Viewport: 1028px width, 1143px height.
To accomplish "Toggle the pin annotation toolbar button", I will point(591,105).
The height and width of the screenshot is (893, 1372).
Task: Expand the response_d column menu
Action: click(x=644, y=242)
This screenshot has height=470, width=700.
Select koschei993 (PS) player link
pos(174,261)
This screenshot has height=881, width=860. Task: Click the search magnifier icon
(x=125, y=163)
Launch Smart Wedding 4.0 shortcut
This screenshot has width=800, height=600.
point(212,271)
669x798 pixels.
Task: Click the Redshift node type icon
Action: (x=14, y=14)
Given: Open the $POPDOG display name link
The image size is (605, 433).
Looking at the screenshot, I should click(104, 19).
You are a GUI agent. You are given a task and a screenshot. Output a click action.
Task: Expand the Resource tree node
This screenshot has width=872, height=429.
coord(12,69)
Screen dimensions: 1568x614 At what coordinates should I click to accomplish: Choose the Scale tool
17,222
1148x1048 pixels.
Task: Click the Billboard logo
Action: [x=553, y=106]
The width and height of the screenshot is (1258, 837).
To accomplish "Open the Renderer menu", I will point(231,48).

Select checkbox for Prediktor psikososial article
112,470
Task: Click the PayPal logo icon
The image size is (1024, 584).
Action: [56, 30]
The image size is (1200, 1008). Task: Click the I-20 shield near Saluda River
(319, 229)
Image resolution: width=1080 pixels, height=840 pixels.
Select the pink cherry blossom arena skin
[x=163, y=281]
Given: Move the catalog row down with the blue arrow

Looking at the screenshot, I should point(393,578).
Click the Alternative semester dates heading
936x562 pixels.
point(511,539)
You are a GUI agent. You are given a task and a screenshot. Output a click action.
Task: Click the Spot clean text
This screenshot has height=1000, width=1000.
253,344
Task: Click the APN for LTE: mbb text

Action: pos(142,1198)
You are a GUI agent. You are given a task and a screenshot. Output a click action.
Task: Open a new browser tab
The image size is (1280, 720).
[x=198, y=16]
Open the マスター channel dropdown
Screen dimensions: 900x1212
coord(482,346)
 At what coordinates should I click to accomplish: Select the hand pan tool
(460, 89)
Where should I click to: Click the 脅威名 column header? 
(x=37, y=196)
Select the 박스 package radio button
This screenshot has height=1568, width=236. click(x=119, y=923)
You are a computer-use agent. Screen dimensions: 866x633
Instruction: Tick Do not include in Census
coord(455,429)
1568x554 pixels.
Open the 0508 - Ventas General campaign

┄┄┄┄┄┄

## [To do]
Starting at the line with "Select the pink cherry blossom arena skin", print each remaining line of the listing above exactly as it appears.

## [Answer box]
Select the pink cherry blossom arena skin
[x=163, y=281]
Given: Move the catalog row down with the blue arrow

Looking at the screenshot, I should point(393,578).
Click the Alternative semester dates heading
936x562 pixels.
point(511,539)
You are a GUI agent. You are given a task and a screenshot. Output a click action.
Task: Click the Spot clean text
This screenshot has height=1000, width=1000.
253,344
Task: Click the APN for LTE: mbb text

Action: pos(142,1198)
You are a GUI agent. You are given a task and a screenshot. Output a click action.
Task: Open a new browser tab
The image size is (1280, 720).
[x=198, y=16]
Open the マスター channel dropdown
Screen dimensions: 900x1212
coord(482,346)
 At what coordinates should I click to accomplish: Select the hand pan tool
(460, 89)
Where should I click to: Click the 脅威名 column header? 
(x=37, y=196)
Select the 박스 package radio button
This screenshot has height=1568, width=236. click(x=119, y=923)
You are a computer-use agent. Screen dimensions: 866x633
Instruction: Tick Do not include in Census
coord(455,429)
1568x554 pixels.
Open the 0508 - Ventas General campaign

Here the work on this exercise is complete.